This past Monday morning, a chatty gentleman came in during one of our rare late-summer quiet moments, and as I was (wo)manning the register at the time, we got to talking for a moment before he ordered.
"I'm just passing through town," he said, "headed home from Farm Aid."
Oh, cool, I responded. How was that?
He went on to tell me that it was lovely, that he was friends with the organizers, and that he worked for several nonprofit organizations dedicated to various efforts, including but not limited to encouraging restaurants to go green and/or local, supporting pro-farmer legislation, promoting the spread of organic agricultural techniques in the U.S., bringing whole foods to children in inner cities—all admirable projects.
Well, I said after a little small talk, what can I get for you?
"A large vanilla latte in a double cup, please."
Ok, I replied, that will be X dollars.
"X dollars?! Wow, are you serious?! What in the world!"
Surely some of you are nodding your heads at the irony of this, "double cup" aside?
Which brings us to today, when no less than three people have already forwarded me this highly appropriate New York Times article:
To Burundi and Beyond for Coffee’s Holy Grail
By Peter Meehan.
Sept 12, 2007
“Direct trade”…means, most simply, that the roasters buy their beans directly from the farms and cooperatives that grow them, not from brokers.…
Direct trade — which also means intensive communication between the buyer and the grower — stands in stark contrast to the old (but still prevalent) model, in which international conglomerates buy coffee by the steamer ship, through brokers, for the lowest price the commodity market will bear.
It also represents, at least for many in the specialty coffee world, an improvement on labels like Fair Trade, bird-friendly or organic. Such labels relate to how the coffee is grown and may persuade consumers to pay a little extra for their beans, but offer no assurance about flavor or quality. Direct-trade coffee companies, on the other hand, see ecologically sound agriculture and prices above even the Fair Trade premium both as sound business practices and as a route to better-tasting coffee.

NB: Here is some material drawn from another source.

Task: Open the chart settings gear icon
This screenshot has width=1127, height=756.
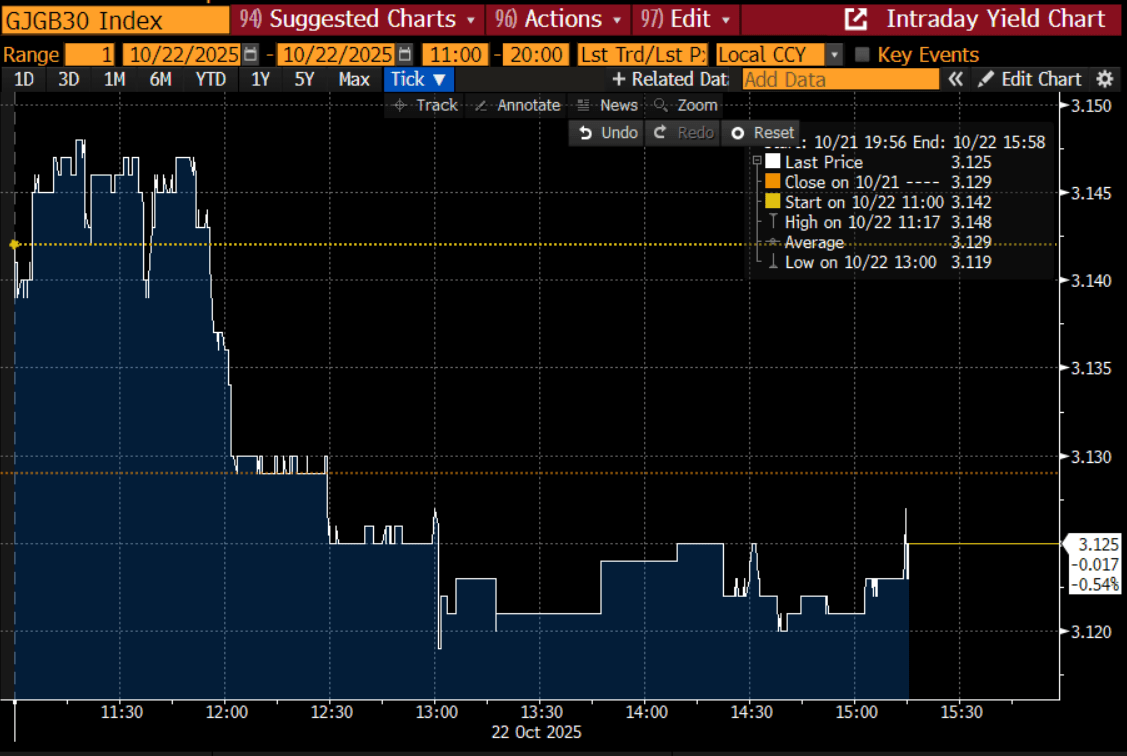Action: (x=1104, y=79)
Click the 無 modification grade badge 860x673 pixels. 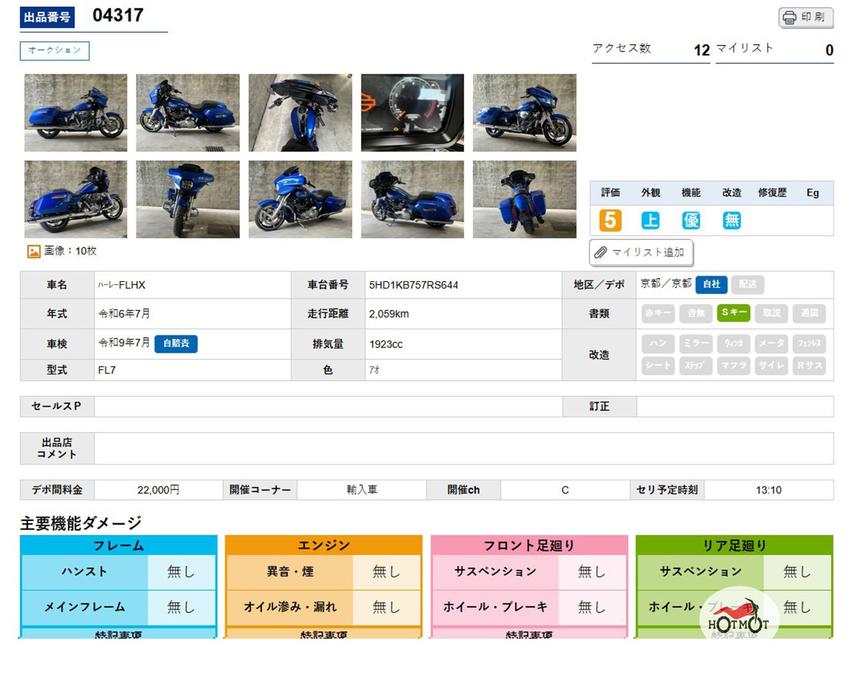(x=731, y=221)
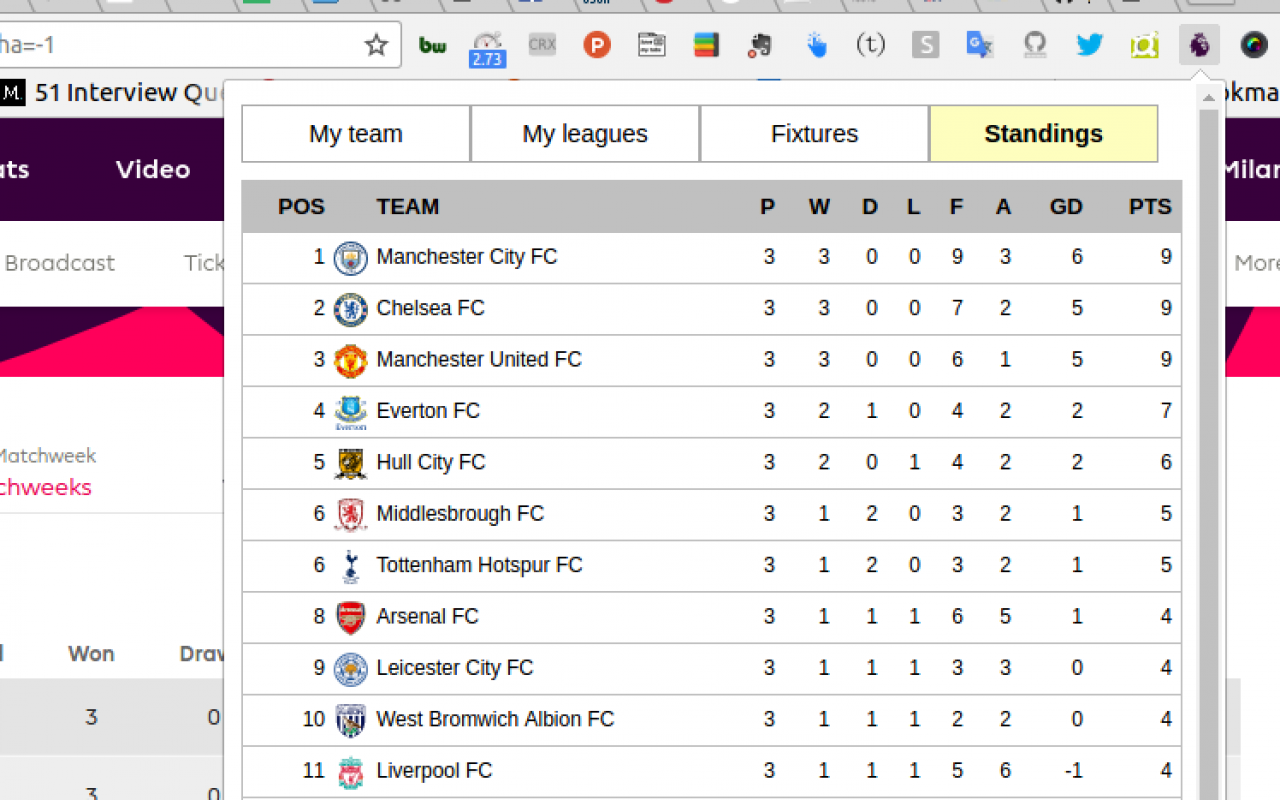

Ours, like that at of many of our peers, is at the very least Fair Trade coffee, and most of Barrington's offerings are direct trade or "relationship coffee." There is a dedication to the farmers that extends to a dedication to the beans, and vice versa. We can sleep at night because our farmers get paid a decent (certainly by agricultural standards, if not, say, by Manhattan-apartment-rent standards) rate, and that we support programs that care for the well-being of their families and the education of their children.
The very foundation of the industry should be, in my humble opinion, the farmers and their health, safety and welfare, and here is a section of the coffee roasting, retail and extraction world that feels the same way. I work behind its counter because I know the beans we use are treated with respect every step of the way: from the ground out of which they sprout to the hands that pick and clean and care for them.
And so, to my friend with the Farm Aid T-shirt, sure, it's a little bit more than you'd pay at a run-of-the-mill coffee shop whose beans come from G-d knows where and whose farmers are paid in pennies, but think of how proud Willie, Neil, Dave and Johnny Cougar would be.